Pour une autre fraction des apprenants interviewés, le suivi de cette formation correspond à leur volonté d’acquérir des compétences pour assumer de nouvelles missions, notamment en tant que formateur, mais également en tant que responsable de communication. Il peut s’agir également de formatrices, qui, pour le moment, semblent bloquées pour des raisons familiales et reportent cette évolution - devenir formateur-concepteur, voire ingénieur pédagogique - à plus tard, lorsque les enfants seront devenus suffisamment autonomes, que leur conjoint sera plus mobile professionnellement. Dans ce cas, la perspective d’obtenir la certification s’ajoute à d’autres certificats internes, voire à des diplômes universitaires acquis hors temps de travail, dans la perspective d’une valorisation ultérieure.
Certains salariés, suite à une réorganisation ou à un changement de poste, voient dans le suivi de cette formation un moyen de s’intégrer dans un collectif de travail : ils pensent apprendre ainsi une partie des bases qui leur manquent, le vocabulaire, les notions indispensables, mais aussi apprendre à se situer par rapport à leurs collègues. C’est notamment le cas des jeunes apprentis et stagiaires qui n’ont suivi le COOC que pour mieux s’insérer professionnellement, pour se « signaler » aux yeux de leurs collègues, plus anciens, qui connaissent mieux le métier.
La perspective de suivre cette formation entièrement à distance et de façon asynchrone constitue une opportunité pour ceux qui sont beaucoup en déplacement pour dispenser des cours en présentiel, ou bien encore, ceux dont les tâches d’animation se sont intensifiées. Pour eux, le suivi de ce COOC, hors temps de travail, s’avère le seul moyen pour se tenir au courant des évolutions liées à la digitalisation de l’animation/formation. Ajoutons que suivre cette formation expérimentale peut être vu comme une manière de montrer son adhésion à la stratégie interne de l’entreprise. Certains managers incitent, en effet, leurs équipes à suivre le COOC « pour avoir un train d’avance sur la digitalisation ».

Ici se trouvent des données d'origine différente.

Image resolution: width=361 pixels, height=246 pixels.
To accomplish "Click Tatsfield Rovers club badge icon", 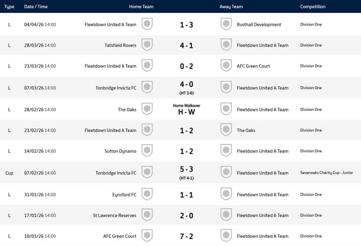I will click(147, 45).
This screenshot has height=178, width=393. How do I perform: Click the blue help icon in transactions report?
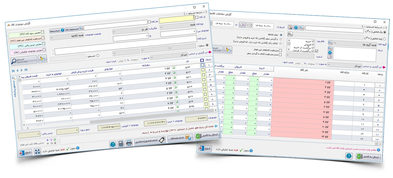tap(296, 27)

Enfin, certains apprenants s’inscrivent à cette formation pour des raisons non professionnelles, du fait d’un contexte familial particulier. Par exemple, certains salariés ont des enfants rencontrant des difficultés d’apprentissage/mémoire, notamment dans un cadre scolaire. Le salarié, à la recherche de toute idée pertinente, s’inscrit au COOC pour identifier de nouvelles techniques, ou de nouvelles informations pour aider son enfant en difficulté.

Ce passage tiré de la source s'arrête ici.